For this, the scholars agree, a greater inclusion of diversity in clinical studies is needed: “which means conducting experiments on samples that are not made up of Western white males only – says Barbujani – as is too often the case”. There are variables that we certainly do not find in all Africans, but perhaps in 10% yes, and which are not found in Europe. So to determine the dosage of a drug or its effectiveness it is necessary to consider humanity as a whole, not just a slice.
But if biological races do not exist, there are other determinants that make the difference between health and disease, and which are often socially associated with the concept of race. “Let’s talk – underlines for example Win Williams, a nephrologist at Massachusetts General Hospital and an associate professor of medicine at Harvard Medical School – of those resources that should be equally accessible to all (such as housing, education, employment, access to credit, information and health care) and the distribution of which is very unequal among the different communities. In Boston, white families have an average net worth of around $ 250,000, while black families have an average net worth close to zero. This wealth gap generates deep and substantial inequalities in communities, and makes a difference in terms of health equity. These are above all the factors to be evaluated when studying a pathology and its treatment “.
A road with many obstacles, among which certainly that of training. “Every now and then someone points out to me that in the biology books for future doctors we talk about five human races.
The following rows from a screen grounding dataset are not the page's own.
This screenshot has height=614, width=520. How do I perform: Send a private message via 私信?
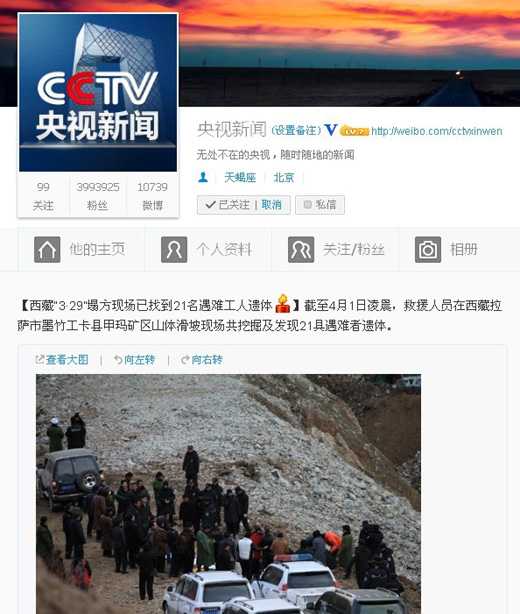(x=320, y=205)
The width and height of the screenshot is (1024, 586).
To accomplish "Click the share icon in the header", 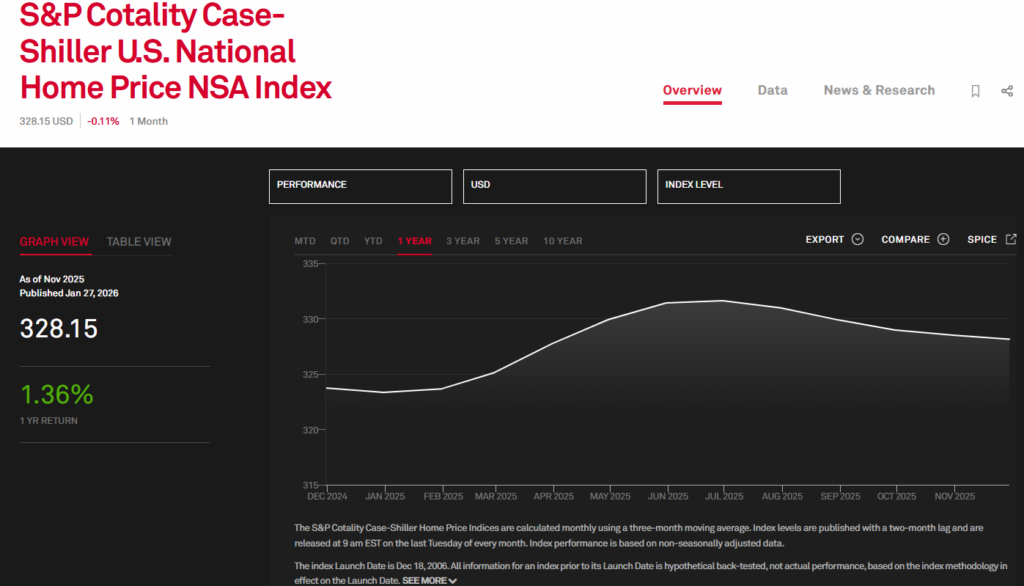I will tap(1007, 91).
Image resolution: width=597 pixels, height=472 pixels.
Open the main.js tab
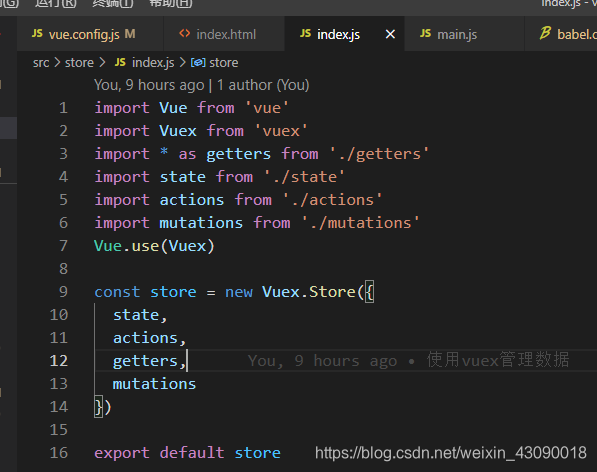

This is because doctors are mainly interested in the clinical aspects, they neglect what has happened in other disciplines such as genetics, which in the in recent years it has helped to clarify many aspects of the question “, continues Barbujani. Therefore, a first step should be to update the Academy.
But the real breakthrough will come when we stop thinking in terms of races, communities, ethnicities or populations, and reach true personalized medicine. “We must move from a racial medicine, which has never worked, to a true precision medicine – concludes Barbujani – which consists in going to look at a patient’s individual characteristics. So we will no longer be able to distinguish between black, white, Asian but between black and black, Asian and Asian, white and white “.